Obesity Drug Linked to Anxiety, Suicidal Thoughts
> 6/12/2007 3:43:44 PM

In an unfortunate setback for promising developments in the pharmaceutical weight-loss research field, the FDA has issued a report linking a new, highly touted anti-obesity drug to psychiatric complications and, in extreme cases, heightened suicide risks.

The drug, which has been in development for some time and is already available for prescription in 18 countries under the name Acomplia, has proven quite successful in earlier trials, with patients consistently losing weight and keeping it off while also showing signs of better-regulated blood sugar and cholesterol levels. If approved, the drug will be marketed in the United States as the potential bestseller Zimulti. It was initially advertised as a double-purpose weight-loss/ smoking cessation aid, but in 2005 officials raised concerns when it came up for approval in that capacity due to a "lack of efficacy" and, again, possible psychiatric side-effects. Interestingly, the drug's major element (generic name rimonabant) is a cannibinoid-1 receptor antagonist, working in a fashion diametrically opposed to the chemical reaction that stimulates hunger pangs when affected by the active components in marijuana.

Unfortunately, patients taking the drug in test trials reported levels of depression and anxiety nearly double that of the placebo group (26% to 14%). 15% of the patients taking the highest dose (25mg) of the drug also discontinued its use due to compaints ranging from anxiety to nausea and insomnia. The suicide risk was slightly less pronounced, with one of the 2500 patients involved in the low (5mg) dosage group dying of self-inflicted injury, but eight other patients reported suicidal thoughts. In a somewhat contradictory instance, two of the patients in the placebo group also attempted suicide during the study period, with an additional five reporting suicidal thoughts. These results leave the direct suicide link in doubt; perhaps another factor was at work here. Obesity has been clearly proven to encourage or complicate depressive states, and would seem a likely source for suicidal ideation on its own. But, strangely, obesity seems to affect the behaviors of the respective genders in nearly opposite ways: women with extremely high BMIs are at greater risk of suicide whereas obese men are less likely than others to harm themselves. The sexes of the study's subjects were not clarified.

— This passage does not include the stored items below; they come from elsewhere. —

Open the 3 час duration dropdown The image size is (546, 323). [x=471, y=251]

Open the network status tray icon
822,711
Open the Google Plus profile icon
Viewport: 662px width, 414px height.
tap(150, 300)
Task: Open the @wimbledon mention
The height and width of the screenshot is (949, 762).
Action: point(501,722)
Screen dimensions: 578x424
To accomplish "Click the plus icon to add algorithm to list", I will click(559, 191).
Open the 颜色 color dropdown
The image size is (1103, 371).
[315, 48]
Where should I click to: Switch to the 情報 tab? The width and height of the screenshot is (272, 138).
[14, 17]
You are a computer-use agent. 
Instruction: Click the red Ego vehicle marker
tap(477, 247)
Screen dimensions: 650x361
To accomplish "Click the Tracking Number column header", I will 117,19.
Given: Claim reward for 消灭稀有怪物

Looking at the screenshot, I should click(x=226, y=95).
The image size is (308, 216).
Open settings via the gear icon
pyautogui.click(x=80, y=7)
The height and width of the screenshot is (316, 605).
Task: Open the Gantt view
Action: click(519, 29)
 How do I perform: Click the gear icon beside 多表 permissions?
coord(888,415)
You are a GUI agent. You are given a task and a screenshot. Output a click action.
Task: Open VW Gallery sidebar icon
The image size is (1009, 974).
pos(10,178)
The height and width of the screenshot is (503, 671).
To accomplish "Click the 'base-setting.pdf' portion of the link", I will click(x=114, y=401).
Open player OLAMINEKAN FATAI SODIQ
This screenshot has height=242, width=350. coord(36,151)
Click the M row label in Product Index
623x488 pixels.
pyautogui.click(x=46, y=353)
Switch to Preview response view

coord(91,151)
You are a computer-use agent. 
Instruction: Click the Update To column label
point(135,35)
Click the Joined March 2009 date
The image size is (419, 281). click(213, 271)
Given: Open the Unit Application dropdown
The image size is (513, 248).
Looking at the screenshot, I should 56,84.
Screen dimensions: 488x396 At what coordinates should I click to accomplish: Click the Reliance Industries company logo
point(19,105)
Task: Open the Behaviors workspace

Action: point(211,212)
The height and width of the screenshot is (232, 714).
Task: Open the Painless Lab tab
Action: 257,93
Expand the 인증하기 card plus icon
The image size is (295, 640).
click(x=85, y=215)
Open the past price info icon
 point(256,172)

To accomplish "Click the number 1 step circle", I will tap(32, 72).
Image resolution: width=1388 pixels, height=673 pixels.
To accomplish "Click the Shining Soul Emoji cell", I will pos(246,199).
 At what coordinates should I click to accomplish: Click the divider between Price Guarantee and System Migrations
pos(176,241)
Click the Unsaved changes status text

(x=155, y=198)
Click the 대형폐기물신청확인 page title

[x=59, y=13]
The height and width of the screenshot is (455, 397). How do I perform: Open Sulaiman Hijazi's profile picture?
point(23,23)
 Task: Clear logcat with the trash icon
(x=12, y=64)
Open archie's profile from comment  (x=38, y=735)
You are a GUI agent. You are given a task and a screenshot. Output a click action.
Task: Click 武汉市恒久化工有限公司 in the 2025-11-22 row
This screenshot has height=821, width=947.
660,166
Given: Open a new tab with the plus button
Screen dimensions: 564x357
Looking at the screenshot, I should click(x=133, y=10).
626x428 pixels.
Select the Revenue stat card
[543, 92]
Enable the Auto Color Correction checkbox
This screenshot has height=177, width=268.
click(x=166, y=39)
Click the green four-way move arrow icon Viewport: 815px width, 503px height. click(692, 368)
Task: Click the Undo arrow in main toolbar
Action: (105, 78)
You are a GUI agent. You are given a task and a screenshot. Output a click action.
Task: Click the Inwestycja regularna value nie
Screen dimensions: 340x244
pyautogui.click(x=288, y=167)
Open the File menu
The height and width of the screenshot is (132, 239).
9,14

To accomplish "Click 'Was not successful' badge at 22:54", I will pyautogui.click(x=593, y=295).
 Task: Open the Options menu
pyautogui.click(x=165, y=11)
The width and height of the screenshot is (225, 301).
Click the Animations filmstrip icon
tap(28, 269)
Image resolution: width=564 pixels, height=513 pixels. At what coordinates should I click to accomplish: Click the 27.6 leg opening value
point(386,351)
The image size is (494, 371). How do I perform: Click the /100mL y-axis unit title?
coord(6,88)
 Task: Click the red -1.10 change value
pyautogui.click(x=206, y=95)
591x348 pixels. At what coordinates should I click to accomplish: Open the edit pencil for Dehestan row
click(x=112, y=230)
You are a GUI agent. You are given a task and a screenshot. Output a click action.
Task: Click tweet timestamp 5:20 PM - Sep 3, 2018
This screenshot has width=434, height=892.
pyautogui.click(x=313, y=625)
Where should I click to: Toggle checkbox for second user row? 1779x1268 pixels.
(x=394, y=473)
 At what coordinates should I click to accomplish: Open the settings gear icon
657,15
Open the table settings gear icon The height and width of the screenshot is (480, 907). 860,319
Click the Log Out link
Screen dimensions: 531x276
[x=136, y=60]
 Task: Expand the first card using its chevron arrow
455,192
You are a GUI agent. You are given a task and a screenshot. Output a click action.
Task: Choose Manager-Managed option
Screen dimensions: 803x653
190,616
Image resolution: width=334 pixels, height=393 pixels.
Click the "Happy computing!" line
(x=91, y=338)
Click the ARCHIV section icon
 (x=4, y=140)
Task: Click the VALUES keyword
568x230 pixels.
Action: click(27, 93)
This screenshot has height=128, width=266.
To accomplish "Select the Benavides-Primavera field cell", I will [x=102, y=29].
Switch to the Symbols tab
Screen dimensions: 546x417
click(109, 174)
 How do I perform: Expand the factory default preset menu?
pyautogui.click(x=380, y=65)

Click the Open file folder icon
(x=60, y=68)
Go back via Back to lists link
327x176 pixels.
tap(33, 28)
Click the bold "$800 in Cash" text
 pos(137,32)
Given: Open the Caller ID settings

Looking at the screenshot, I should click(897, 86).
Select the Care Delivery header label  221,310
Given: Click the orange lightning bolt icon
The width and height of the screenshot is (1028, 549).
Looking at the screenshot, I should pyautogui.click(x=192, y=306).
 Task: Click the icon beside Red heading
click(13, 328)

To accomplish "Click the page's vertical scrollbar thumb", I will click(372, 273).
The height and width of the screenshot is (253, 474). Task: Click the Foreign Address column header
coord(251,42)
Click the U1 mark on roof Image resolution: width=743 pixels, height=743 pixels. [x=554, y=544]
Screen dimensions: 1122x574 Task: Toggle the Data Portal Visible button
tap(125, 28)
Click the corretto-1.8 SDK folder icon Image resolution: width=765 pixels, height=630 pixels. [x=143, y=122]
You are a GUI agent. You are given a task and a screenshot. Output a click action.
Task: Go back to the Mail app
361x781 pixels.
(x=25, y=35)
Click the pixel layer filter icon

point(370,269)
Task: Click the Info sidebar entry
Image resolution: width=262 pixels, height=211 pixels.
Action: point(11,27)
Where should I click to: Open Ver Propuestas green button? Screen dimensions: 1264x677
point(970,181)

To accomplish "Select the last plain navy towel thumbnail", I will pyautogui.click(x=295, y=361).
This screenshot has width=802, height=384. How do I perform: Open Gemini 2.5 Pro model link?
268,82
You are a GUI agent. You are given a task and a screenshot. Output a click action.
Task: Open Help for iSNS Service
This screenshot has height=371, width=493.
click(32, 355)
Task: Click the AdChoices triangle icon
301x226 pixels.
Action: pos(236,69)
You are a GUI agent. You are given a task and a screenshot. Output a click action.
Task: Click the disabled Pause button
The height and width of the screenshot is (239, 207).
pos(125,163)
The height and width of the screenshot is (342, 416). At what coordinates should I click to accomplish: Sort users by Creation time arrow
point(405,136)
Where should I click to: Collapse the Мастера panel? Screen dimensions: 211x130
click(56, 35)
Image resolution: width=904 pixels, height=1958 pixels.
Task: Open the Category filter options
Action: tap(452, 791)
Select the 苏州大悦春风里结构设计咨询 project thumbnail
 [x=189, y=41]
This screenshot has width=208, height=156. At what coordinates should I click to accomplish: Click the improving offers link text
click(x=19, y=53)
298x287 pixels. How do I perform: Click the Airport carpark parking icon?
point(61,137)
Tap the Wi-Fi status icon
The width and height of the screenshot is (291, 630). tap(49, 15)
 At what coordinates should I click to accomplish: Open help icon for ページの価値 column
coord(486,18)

While the final verdict on pending FDA approval has yet to arrive, these reports should lead some to temper their optimism regarding this new drug. Further studies may be warranted in determining exactly how great a health risk Zimulti would pose for individuals seeking an efficient weight-loss aid. The vast majority of medications bring with them requisite side-effects, and those present in the Zimulti trials may ultimately prove insufficient to make for a subsequent FDA denial. If the drug wins approval, patients and practitioners should read this report not as a deadly omen but rather as a standard precautionary measure. If the drug continues to prove problematic, further restrictions or recalls will be in order.